═══ RECORDS SUPPLIED ═══

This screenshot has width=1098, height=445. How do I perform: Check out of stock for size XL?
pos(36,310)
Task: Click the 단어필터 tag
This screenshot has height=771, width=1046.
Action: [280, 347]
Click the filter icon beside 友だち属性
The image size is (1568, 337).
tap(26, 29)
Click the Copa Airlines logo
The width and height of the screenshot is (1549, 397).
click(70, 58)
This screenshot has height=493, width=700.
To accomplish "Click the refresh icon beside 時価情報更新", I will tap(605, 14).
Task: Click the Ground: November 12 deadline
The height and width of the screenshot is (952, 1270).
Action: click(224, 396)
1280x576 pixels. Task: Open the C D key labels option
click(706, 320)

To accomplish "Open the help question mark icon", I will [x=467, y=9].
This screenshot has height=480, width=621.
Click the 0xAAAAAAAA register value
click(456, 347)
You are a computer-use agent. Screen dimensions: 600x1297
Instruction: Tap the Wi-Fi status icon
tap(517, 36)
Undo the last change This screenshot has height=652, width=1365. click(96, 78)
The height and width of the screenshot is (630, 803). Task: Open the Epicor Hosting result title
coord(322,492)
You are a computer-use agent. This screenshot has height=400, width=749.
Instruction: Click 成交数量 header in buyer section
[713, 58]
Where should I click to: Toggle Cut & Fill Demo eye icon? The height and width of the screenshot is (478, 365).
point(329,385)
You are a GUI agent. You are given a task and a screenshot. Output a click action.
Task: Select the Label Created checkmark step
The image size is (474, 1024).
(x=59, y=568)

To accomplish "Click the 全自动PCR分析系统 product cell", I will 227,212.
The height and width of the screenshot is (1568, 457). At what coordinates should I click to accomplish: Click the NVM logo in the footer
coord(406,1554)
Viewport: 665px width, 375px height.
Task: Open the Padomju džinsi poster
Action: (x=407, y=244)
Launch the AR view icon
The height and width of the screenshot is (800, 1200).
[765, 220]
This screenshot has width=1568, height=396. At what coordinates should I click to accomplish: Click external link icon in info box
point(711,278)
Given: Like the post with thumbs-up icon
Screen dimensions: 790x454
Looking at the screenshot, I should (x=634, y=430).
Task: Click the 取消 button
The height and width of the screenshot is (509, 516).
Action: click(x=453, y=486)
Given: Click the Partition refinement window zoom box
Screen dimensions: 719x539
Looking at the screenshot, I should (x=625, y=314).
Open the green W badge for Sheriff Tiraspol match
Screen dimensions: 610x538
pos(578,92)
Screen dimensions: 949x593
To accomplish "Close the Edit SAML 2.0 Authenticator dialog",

═══

Reproduce the entries above in full, verbatim.

RESULT OF THIS EXERCISE:
This screenshot has width=1098, height=445. How do I perform: Check out of stock for size XL?
pos(36,310)
Task: Click the 단어필터 tag
This screenshot has height=771, width=1046.
Action: [280, 347]
Click the filter icon beside 友だち属性
The image size is (1568, 337).
tap(26, 29)
Click the Copa Airlines logo
The width and height of the screenshot is (1549, 397).
click(70, 58)
This screenshot has height=493, width=700.
To accomplish "Click the refresh icon beside 時価情報更新", I will tap(605, 14).
Task: Click the Ground: November 12 deadline
The height and width of the screenshot is (952, 1270).
Action: click(224, 396)
1280x576 pixels. Task: Open the C D key labels option
click(706, 320)

To accomplish "Open the help question mark icon", I will [x=467, y=9].
This screenshot has height=480, width=621.
Click the 0xAAAAAAAA register value
click(456, 347)
You are a computer-use agent. Screen dimensions: 600x1297
Instruction: Tap the Wi-Fi status icon
tap(517, 36)
Undo the last change This screenshot has height=652, width=1365. click(96, 78)
The height and width of the screenshot is (630, 803). Task: Open the Epicor Hosting result title
coord(322,492)
You are a computer-use agent. This screenshot has height=400, width=749.
Instruction: Click 成交数量 header in buyer section
[713, 58]
Where should I click to: Toggle Cut & Fill Demo eye icon? The height and width of the screenshot is (478, 365).
point(329,385)
You are a GUI agent. You are given a task and a screenshot. Output a click action.
Task: Select the Label Created checkmark step
The image size is (474, 1024).
(x=59, y=568)

To accomplish "Click the 全自动PCR分析系统 product cell", I will 227,212.
The height and width of the screenshot is (1568, 457). At what coordinates should I click to accomplish: Click the NVM logo in the footer
coord(406,1554)
Viewport: 665px width, 375px height.
Task: Open the Padomju džinsi poster
Action: (x=407, y=244)
Launch the AR view icon
The height and width of the screenshot is (800, 1200).
[765, 220]
This screenshot has width=1568, height=396. At what coordinates should I click to accomplish: Click external link icon in info box
point(711,278)
Given: Like the post with thumbs-up icon
Screen dimensions: 790x454
Looking at the screenshot, I should (x=634, y=430).
Task: Click the 取消 button
The height and width of the screenshot is (509, 516).
Action: click(x=453, y=486)
Given: Click the Partition refinement window zoom box
Screen dimensions: 719x539
Looking at the screenshot, I should (x=625, y=314).
Open the green W badge for Sheriff Tiraspol match
Screen dimensions: 610x538
pos(578,92)
Screen dimensions: 949x593
To accomplish "Close the Edit SAML 2.0 Authenticator dialog",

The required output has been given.